Execute Cypher queries against the graph database.

gograph query "CYPHER_QUERY" [flags]

Flags:
  --format string    Output format: table, json, csv (default: table)
  --output string    Output file (default: stdout)
  --params string    Query parameters as JSON

gograph serve-mcp

Start the MCP (Model Context Protocol) server for LLM integration.

gograph serve-mcp [flags]

Flags:
  --http             Use HTTP transport (when available)
  --port int         HTTP server port (default: 8080)
  --config string    MCP configuration file

gograph clear

Clear project data from the database.
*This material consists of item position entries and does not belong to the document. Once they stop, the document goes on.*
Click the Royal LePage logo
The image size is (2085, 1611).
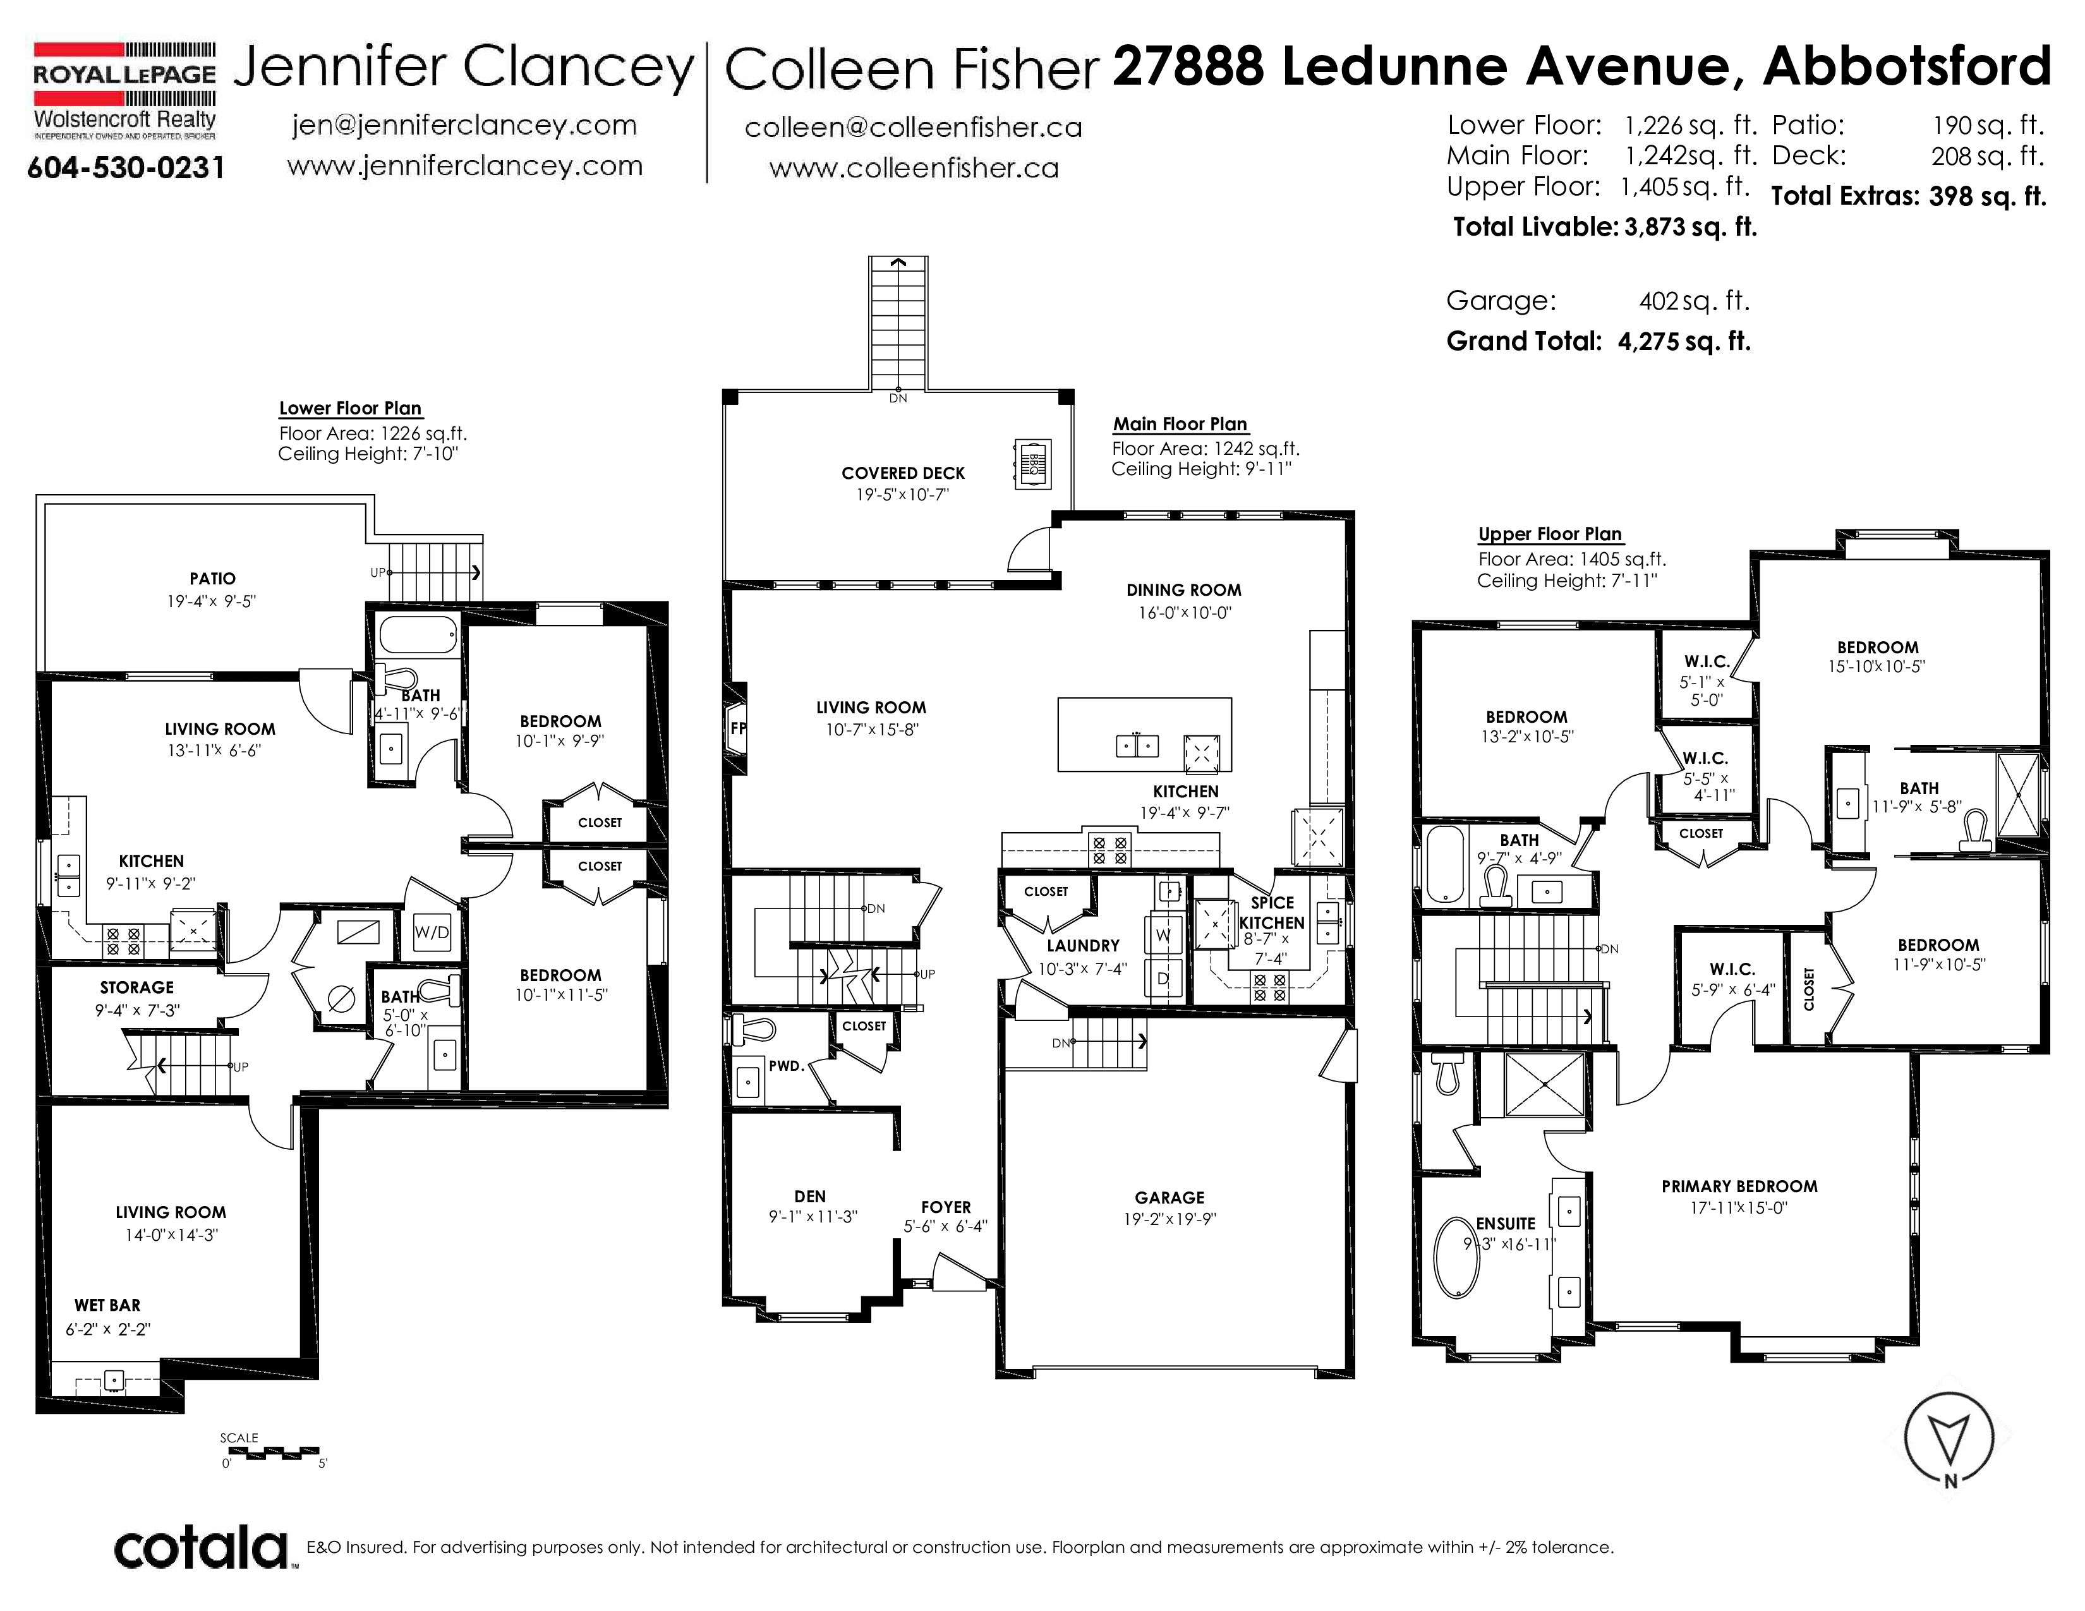tap(125, 91)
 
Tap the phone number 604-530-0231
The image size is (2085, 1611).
tap(126, 168)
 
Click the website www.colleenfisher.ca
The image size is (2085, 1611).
tap(914, 168)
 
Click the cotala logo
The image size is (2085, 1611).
tap(202, 1547)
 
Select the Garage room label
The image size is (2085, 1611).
tap(1169, 1198)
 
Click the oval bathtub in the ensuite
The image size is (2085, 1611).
tap(1457, 1255)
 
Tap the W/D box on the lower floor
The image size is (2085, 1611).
tap(432, 932)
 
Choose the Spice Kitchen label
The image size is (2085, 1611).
tap(1272, 912)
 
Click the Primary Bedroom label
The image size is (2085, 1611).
tap(1739, 1186)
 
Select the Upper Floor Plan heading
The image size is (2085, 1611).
tap(1550, 534)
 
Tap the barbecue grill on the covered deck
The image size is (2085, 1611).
tap(1032, 465)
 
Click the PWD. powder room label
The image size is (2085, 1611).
tap(787, 1066)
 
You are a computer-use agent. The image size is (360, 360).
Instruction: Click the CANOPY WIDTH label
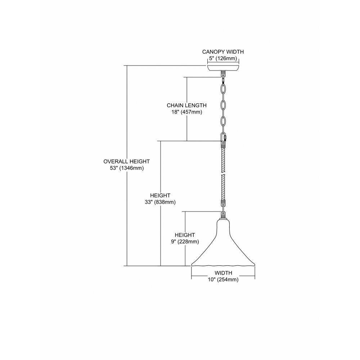[223, 52]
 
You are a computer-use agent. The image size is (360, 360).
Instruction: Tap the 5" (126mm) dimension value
[223, 59]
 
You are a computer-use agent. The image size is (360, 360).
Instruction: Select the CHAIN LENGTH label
[186, 105]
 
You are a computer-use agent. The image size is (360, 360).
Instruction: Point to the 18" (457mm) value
[186, 112]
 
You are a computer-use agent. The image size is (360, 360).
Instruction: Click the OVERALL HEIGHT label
[126, 161]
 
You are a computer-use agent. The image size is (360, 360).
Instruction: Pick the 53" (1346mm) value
[127, 168]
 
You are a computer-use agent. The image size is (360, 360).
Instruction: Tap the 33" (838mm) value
[160, 202]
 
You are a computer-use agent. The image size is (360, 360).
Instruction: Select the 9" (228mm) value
[185, 242]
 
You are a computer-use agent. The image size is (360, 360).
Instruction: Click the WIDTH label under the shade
[224, 273]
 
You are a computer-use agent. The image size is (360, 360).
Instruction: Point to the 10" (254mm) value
[224, 280]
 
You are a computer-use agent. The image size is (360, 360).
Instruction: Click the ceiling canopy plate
[223, 68]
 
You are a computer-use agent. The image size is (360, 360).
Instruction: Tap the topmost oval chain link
[223, 89]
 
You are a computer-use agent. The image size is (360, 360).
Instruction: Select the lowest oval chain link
[223, 122]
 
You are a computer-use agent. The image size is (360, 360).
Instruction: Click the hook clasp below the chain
[224, 138]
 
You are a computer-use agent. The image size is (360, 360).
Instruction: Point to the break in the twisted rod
[223, 175]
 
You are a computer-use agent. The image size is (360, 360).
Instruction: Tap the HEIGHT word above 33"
[160, 195]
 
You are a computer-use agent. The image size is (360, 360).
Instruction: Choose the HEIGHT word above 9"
[185, 235]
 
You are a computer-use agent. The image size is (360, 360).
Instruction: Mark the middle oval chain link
[223, 105]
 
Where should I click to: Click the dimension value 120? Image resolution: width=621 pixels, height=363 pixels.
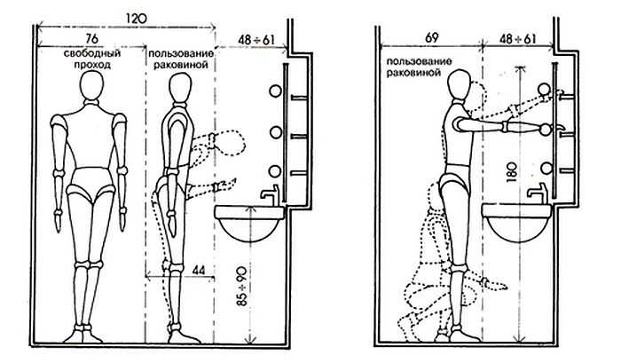[x=137, y=19]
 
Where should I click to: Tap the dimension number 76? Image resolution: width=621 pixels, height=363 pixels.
[x=91, y=38]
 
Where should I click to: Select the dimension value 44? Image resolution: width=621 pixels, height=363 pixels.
[x=199, y=271]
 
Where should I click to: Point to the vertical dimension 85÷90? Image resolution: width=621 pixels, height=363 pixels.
[x=241, y=287]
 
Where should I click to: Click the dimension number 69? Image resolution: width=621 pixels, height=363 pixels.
[x=432, y=38]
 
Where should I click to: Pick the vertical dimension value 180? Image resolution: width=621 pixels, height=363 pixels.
[x=512, y=171]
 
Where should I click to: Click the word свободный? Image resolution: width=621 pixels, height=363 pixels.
[x=92, y=53]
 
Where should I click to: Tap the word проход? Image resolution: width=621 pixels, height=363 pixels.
[x=92, y=64]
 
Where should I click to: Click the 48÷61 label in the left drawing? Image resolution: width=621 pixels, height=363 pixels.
[x=256, y=40]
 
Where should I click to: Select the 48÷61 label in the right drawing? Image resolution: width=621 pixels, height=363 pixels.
[x=517, y=39]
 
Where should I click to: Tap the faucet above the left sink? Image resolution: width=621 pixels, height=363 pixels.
[x=271, y=193]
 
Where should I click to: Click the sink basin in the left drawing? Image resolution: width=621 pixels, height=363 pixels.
[x=249, y=223]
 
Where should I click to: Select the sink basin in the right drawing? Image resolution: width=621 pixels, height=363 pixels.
[x=516, y=222]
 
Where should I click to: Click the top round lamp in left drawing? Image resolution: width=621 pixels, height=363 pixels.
[x=275, y=91]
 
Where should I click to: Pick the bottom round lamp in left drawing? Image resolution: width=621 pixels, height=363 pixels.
[x=275, y=171]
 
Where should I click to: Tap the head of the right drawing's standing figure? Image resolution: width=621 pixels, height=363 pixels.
[x=460, y=84]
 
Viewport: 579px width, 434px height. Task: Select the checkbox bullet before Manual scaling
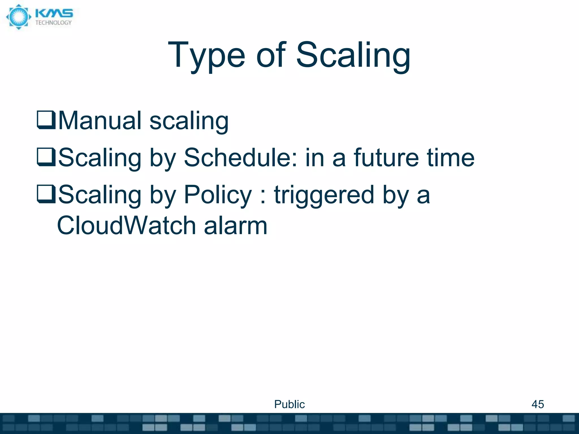pyautogui.click(x=46, y=120)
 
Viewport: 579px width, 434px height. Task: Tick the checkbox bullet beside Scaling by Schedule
pyautogui.click(x=46, y=157)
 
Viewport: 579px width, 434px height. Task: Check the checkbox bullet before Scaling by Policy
pyautogui.click(x=46, y=194)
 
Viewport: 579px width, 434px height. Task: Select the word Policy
pyautogui.click(x=218, y=195)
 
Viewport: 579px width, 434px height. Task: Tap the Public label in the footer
pyautogui.click(x=289, y=404)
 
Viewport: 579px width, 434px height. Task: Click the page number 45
pyautogui.click(x=537, y=404)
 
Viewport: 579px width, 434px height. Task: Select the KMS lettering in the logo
pyautogui.click(x=54, y=14)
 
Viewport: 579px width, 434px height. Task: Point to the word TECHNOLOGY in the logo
pyautogui.click(x=53, y=23)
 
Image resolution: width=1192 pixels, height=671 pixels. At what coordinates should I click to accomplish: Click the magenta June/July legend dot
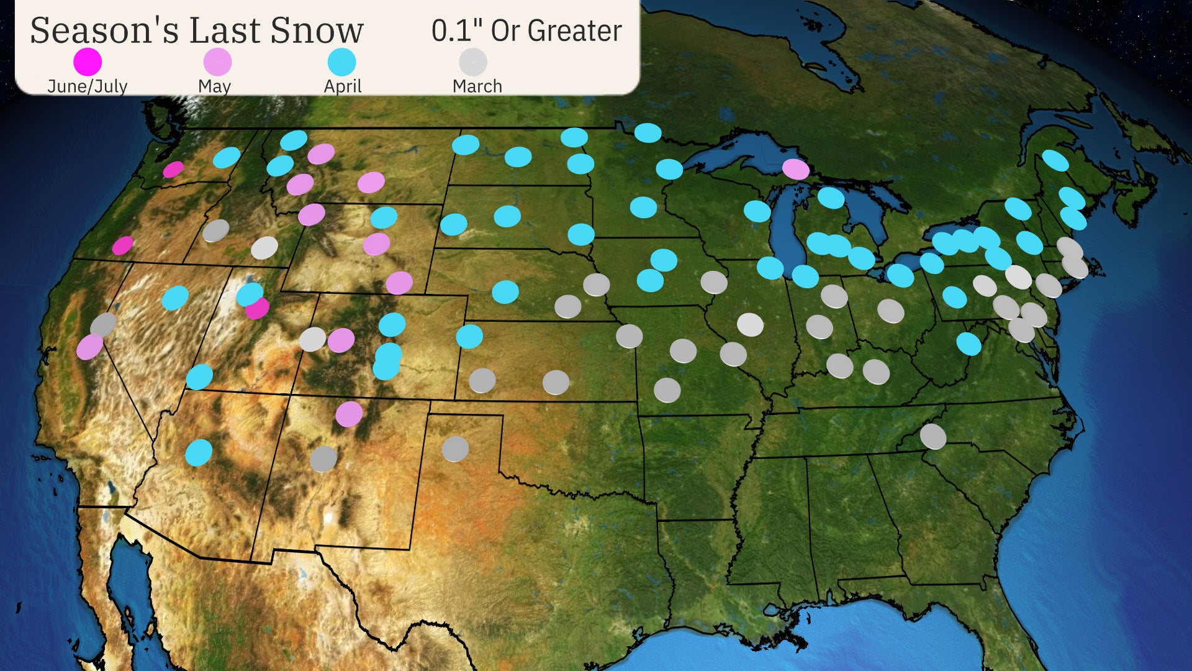88,62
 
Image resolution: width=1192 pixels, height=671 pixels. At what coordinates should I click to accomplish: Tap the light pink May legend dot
217,62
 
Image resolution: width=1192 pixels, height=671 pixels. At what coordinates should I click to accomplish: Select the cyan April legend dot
341,62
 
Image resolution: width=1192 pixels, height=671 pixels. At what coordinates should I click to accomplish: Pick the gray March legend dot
472,62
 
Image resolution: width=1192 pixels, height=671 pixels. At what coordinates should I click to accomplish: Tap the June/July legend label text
88,86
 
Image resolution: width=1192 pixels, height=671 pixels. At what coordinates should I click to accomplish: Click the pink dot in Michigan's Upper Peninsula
795,168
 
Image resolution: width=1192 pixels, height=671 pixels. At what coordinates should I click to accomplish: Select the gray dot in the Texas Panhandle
455,449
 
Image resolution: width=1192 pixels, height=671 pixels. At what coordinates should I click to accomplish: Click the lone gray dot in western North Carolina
932,436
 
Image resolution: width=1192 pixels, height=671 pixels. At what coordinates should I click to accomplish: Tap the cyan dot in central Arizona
199,452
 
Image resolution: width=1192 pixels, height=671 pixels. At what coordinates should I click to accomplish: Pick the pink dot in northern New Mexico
349,414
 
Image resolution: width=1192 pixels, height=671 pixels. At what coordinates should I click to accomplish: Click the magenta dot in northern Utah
257,308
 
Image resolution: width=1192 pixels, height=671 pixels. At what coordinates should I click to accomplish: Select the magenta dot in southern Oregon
122,245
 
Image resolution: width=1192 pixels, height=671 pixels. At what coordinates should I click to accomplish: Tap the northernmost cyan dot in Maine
1055,160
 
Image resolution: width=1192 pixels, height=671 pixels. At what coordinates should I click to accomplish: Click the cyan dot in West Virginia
968,344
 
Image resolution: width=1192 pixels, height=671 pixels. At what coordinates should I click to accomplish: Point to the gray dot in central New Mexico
323,459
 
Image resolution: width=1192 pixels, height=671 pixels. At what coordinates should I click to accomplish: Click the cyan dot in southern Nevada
199,377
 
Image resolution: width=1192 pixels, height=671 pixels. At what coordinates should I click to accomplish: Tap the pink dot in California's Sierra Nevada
90,347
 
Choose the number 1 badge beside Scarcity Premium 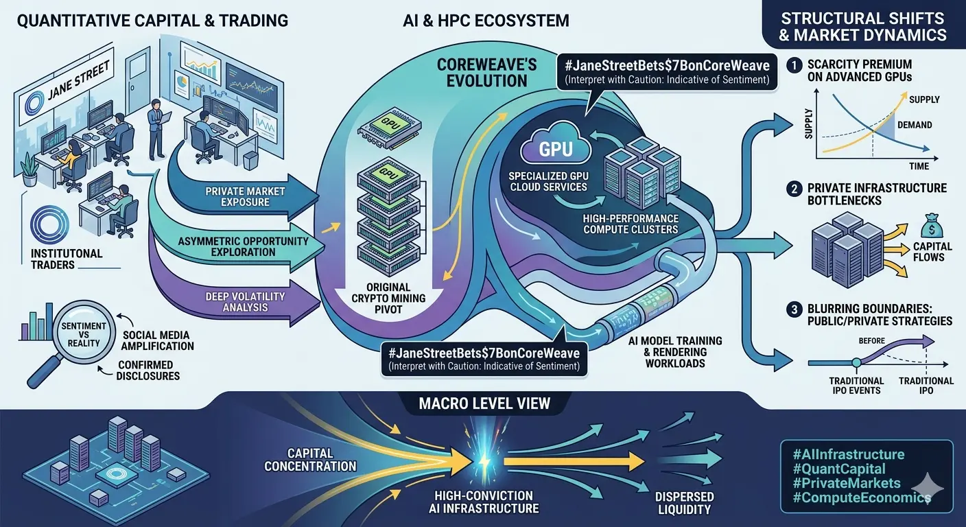794,66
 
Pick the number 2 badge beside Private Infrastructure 794,188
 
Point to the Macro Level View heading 484,403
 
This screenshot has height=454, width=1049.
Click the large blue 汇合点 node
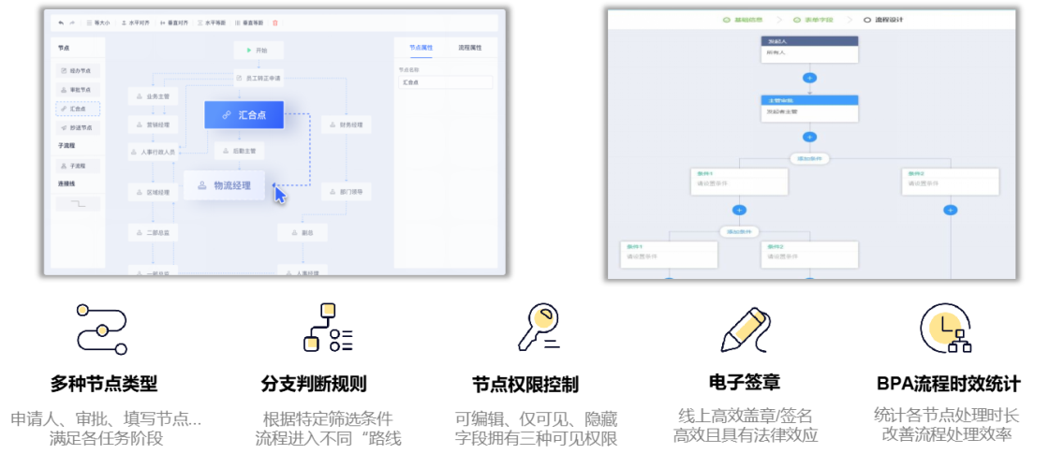tap(244, 114)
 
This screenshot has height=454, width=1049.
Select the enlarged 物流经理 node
tap(224, 185)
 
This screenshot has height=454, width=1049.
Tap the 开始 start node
tap(258, 50)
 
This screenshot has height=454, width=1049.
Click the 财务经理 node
tap(347, 124)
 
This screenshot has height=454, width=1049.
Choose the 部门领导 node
tap(347, 192)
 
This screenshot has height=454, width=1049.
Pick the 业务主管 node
tap(153, 95)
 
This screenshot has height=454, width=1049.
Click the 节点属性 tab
tap(414, 47)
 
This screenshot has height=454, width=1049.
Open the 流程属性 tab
tap(469, 47)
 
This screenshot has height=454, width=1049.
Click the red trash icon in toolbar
tap(274, 22)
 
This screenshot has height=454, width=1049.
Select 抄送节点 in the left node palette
tap(78, 128)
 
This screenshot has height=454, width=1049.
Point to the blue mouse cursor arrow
tap(279, 194)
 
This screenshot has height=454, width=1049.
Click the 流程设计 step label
tap(885, 19)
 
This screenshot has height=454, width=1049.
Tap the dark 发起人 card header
tap(809, 41)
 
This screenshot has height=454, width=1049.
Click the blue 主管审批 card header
tap(809, 99)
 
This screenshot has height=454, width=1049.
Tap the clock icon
tap(944, 328)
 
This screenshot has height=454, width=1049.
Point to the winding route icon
tap(100, 330)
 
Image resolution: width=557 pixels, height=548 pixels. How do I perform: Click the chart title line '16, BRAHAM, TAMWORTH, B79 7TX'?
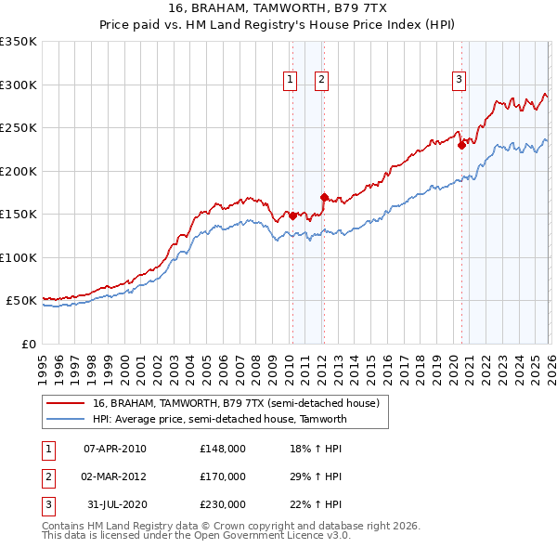278,9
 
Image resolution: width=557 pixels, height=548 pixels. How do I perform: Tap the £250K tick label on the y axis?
19,128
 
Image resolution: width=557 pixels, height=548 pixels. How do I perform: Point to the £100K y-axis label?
19,257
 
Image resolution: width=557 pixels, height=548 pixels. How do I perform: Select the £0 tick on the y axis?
28,344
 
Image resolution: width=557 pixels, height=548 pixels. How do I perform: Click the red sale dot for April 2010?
292,215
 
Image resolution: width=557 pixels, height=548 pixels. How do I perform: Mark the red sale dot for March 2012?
324,197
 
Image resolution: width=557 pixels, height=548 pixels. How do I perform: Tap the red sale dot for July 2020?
461,145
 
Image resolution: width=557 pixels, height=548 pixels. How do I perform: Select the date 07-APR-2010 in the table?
115,449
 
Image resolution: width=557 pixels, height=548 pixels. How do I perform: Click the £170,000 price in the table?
223,476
Uses project isolation to safely remove only the specified project's data.

gograph clear [project-id] [flags]

Flags:
  --all    Clear all projects (dangerous - use with caution)
  --force  Skip confirmation prompt

Examples:

# Clear current project (reads project ID from gograph.yaml)
gograph clear

# Clear specific project by ID
gograph clear my-backend-api

# Clear with confirmation skip
gograph clear my-backend-api --force

# Clear all projects (dangerous - removes all data)
gograph clear --all --force

Safety: The clear command only removes data tagged with the specified project_id, ensuring other projects remain untouched.

Examples

# Initialize a new project
gograph init --project-id myproject --project-name "My Go Project"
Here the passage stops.